16. A. Lichenification is a result of chronic irritation, including rubbing and scratching, due to keratinocytic hyperplasia. Fungal infection causes dermatophytosis. Lymphocytic infiltration can be seen in various dermatosis, but usually not associated with lichenfication. Increased vascular permeability, resulted from mast cell activation, or bradykinin activation is seen in urticaria.

17. C. Cytological changes of multinucleation, nuclear molding and chromatin margining are consistent with herpesinfection. When it occurs on top of atopic dermatitis, it is Kaposi varicelliform eruption (eczema herpeticum). Dermatitis herpetiformis has clusters of small pruritic vesicles or pustules, and microscopically it has subepidermal vesicle with neutrophilic aggregates. Irritant contact dermatitis is associated with chemical irritation and has papules or vesicles in a erythematous base. Pustular psoriasis is characterized by widespread pustules on erythematous background. None of these three has the cytological changes of herpes. Shingles are herpes infection with a distribution consistent with specific innervation.

18. C. Small pruritic clear fluid containing vesicles of hands and feet is more likely to be dyshidrotic eczema. Allergic contact dermatitis is usually pruritic papules and vesicles with erythematous base at the site of contact. Dermatitis herpetiformis has clusters of small pruritic vesicles or pustules. Pustular psoriasis is characterized by widespread pustules on erythematous background. Shingles are herpes infection with a distribution consistent with specific innervation.

19. D. Chronic pruritic skin plaque with dry cracked surface and an erythematous base is most likely nummular eczema. Dermatophytosis usually has central resolution, peripheral scaling and annular shape. Lichen planus. usually presents with pruritic, polygonal purple papules with flat top. Psoriasis is characterized by papules or plaques with scales.

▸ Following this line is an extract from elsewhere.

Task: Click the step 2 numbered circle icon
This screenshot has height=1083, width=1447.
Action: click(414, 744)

20. C. By definition, secondary lesions with identical features of primary lesions that are far away, are ID reactions. The pathophysiology is unclear, but believed to be a local reaction identical to the primary process, in the absence offending factors. This patient has seborrheic dermatitis. Identical lesions occur at a location that is usually not associated with seborrheic dermatitis. This is most consistent with ID reactions. Dermatitis herpetiformis has clusters of small pruritic vesicles or pustules, and microscopically it has subepidermal vesicle with neutrophilic aggregates. Dermatophytosis usually has central resolution, peripheral scaling and annular shape, with microscopically identified fungal hyphae. Kaposi varicelliform eruption (eczema herpeticum) is herpes infection on top of atopic dermatitis. Pustular psoriasis is characterized by widespread pustules on erythematous background, and microscopically it has psoriasiform hyperplasia.

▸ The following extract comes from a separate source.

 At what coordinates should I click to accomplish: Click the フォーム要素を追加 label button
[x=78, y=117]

21. E. Very dry skin with irregular cracks and fissures is most likely xerotic eczema. Atopic dermatitis usually has associated history of allergy. Dermatophytosis usually has central resolution, peripheral scaling and annular shape. Lichen planus. usually presents with pruritic, polygonal purple papules with flat top. Psoriasis is characterized by papules or plaques with scales.